▶ _WHAT THE TASK REQUIRES_
Produce as output only the lines below starting at the line with "Task: Click the 1002 pressure isobar label" and continuing through the line with "Given: Open the Announcement link", each one exactly as written.

▶ _DATA SECTION_
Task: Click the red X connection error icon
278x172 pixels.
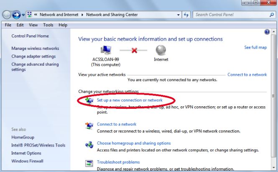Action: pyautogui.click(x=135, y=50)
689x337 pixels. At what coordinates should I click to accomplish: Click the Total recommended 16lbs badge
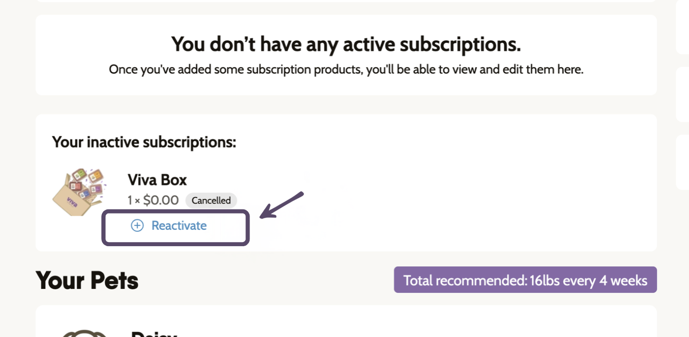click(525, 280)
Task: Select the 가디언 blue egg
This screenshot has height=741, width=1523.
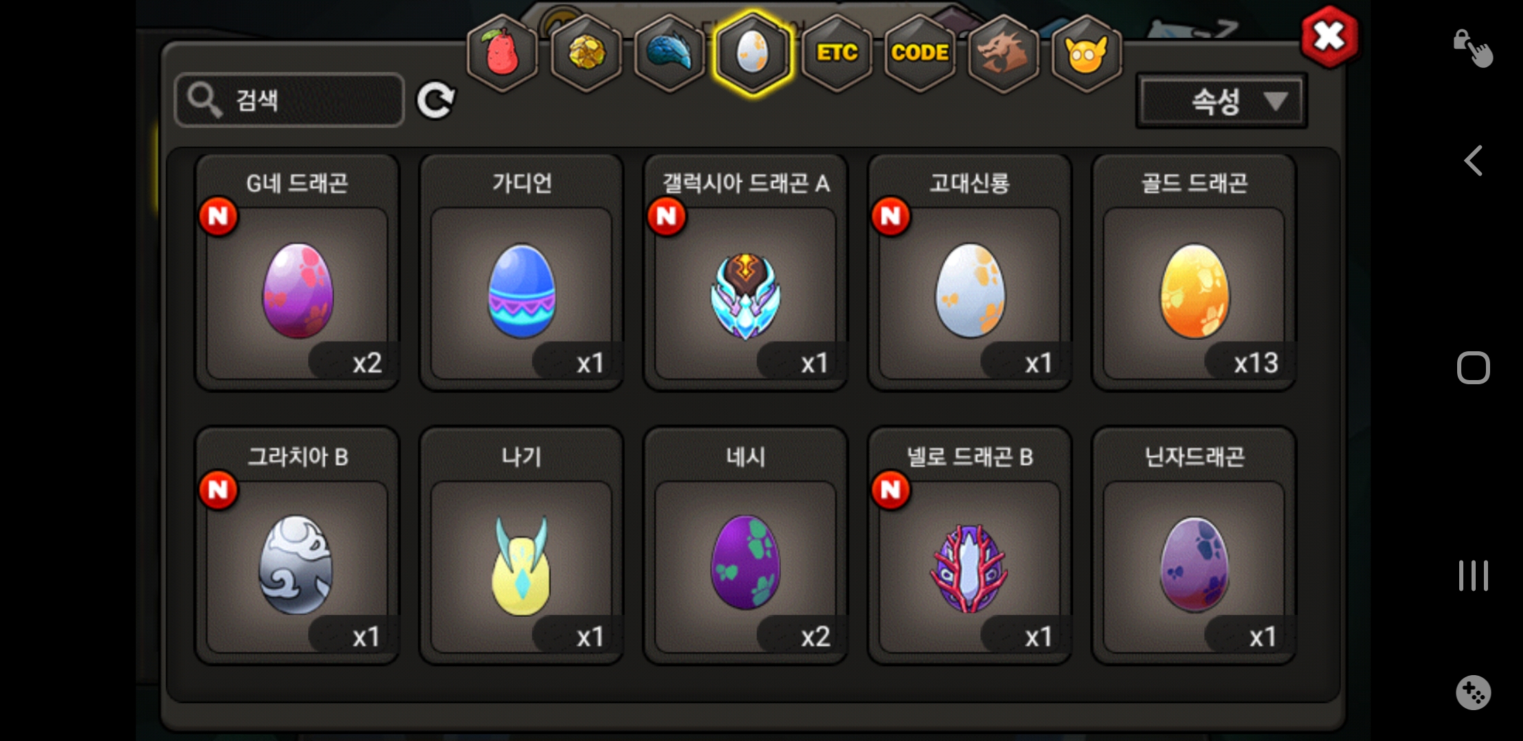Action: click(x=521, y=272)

---

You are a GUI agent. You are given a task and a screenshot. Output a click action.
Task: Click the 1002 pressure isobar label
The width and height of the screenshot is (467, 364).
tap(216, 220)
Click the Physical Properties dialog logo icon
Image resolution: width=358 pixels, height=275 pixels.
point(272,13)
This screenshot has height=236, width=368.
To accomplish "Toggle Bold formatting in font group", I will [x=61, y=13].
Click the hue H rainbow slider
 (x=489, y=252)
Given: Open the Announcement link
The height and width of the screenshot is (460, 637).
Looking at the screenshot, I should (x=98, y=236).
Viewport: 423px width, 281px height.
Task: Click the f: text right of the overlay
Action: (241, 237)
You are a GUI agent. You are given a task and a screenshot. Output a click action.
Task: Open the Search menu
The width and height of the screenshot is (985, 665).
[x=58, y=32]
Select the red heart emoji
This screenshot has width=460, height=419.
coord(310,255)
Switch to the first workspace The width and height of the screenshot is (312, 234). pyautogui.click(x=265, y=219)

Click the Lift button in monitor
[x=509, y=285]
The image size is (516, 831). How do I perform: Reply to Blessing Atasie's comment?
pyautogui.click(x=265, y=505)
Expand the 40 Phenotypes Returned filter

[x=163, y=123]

==

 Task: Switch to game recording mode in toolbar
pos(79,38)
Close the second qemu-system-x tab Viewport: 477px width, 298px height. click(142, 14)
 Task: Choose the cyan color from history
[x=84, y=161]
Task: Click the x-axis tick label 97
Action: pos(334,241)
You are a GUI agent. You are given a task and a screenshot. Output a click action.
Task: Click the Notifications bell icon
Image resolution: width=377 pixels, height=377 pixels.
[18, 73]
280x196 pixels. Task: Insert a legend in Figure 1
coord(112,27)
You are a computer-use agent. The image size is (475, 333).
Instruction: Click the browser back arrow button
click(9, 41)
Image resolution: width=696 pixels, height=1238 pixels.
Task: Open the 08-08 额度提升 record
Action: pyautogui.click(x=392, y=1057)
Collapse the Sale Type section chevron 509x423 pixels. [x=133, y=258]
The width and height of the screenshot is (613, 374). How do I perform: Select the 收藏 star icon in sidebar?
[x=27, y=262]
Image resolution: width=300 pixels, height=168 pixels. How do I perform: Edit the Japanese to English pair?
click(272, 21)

▶ _RESPONSE TO THIS EXERCISE_
Task: Click the 1002 pressure isobar label
The width and height of the screenshot is (467, 364).
tap(216, 220)
Click the Physical Properties dialog logo icon
Image resolution: width=358 pixels, height=275 pixels.
point(272,13)
This screenshot has height=236, width=368.
To accomplish "Toggle Bold formatting in font group", I will [x=61, y=13].
Click the hue H rainbow slider
 (x=489, y=252)
Given: Open the Announcement link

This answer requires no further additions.